CRAN_Status_Badge Build Status Coverage Status Downloads Total Downloads

pdp: An R Package for Constructing Partial Dependence Plots

The primary purpose of this package is to provide a general framework for constructing partial dependence plots (PDPs) in R.

Installation

The R package pdp is available from CRAN; the development version is hosted on GitHub.
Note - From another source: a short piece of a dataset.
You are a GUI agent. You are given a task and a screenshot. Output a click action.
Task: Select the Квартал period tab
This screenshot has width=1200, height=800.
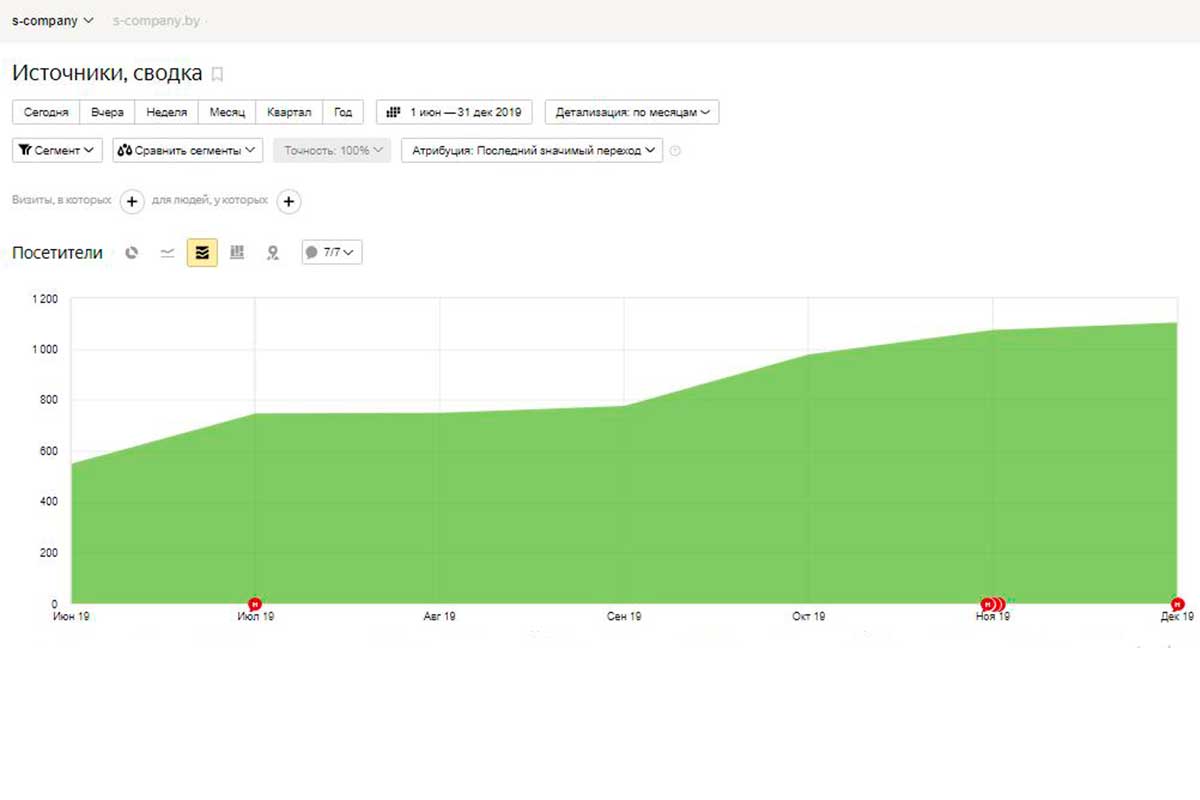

There are two ways to install:

# Install latest release from CRAN
install.packages("pdp")

# Install development version from GitHub repo
devtools::install_github("bgreenwell/pdp")

Random forest example

# Install additional packages
install.packages(c("ggmap", "mlbench", "randomForest"))

# Load required packages
library(ggmap)
library(pdp)
library(randomForest)

# Load the (corrected) Boston housing data
data(BostonHousing2, package = "mlbench")
boston <- BostonHousing2[, -c(1, 2, 5)]  # remove unused columns

# Fit a random forest using default settings
set.seed(101)  # for reproducibility
boston.rf <- randomForest(cmedv ~ ., data = boston, importance = TRUE)
print(boston.rf)  # check model accuracy
varImpPlot(boston.rf)  # check variable importance

# Is there an interaction between lstat and rm?
partial(boston.rf, pred.var = c("lstat", "rm"), chull = TRUE, plot = TRUE,
        .progress = "text")
        
# Look at partial dependence of median home value on location
pd.loc <- partial(boston.rf, pred.var = c("lon", "lat"), chull = TRUE,
                  .progress = "text")

# Overlay predictions on a map of Boston
ll <- c(range(boston$lon), range(boston$lat))
map <- get_map(location = ll[c(1, 3, 2, 4)], zoom = 11, maptype = "toner-lite")
ggmap(map) + 
  geom_point(aes(x = lon, y = lat), data = boston, alpha = 0.2) +
  geom_tile(aes(x = lon, y = lat, z = y, fill = y), data = pd.loc, alpha = 0.3) +
  geom_contour(color = "white", alpha = 0.5) +
  scale_fill_distiller(palette = "Spectral", name = "Median\nvalue") +
  coord_fixed(ratio = 1) +
  labs(x = "Longitude", y = "Latitude")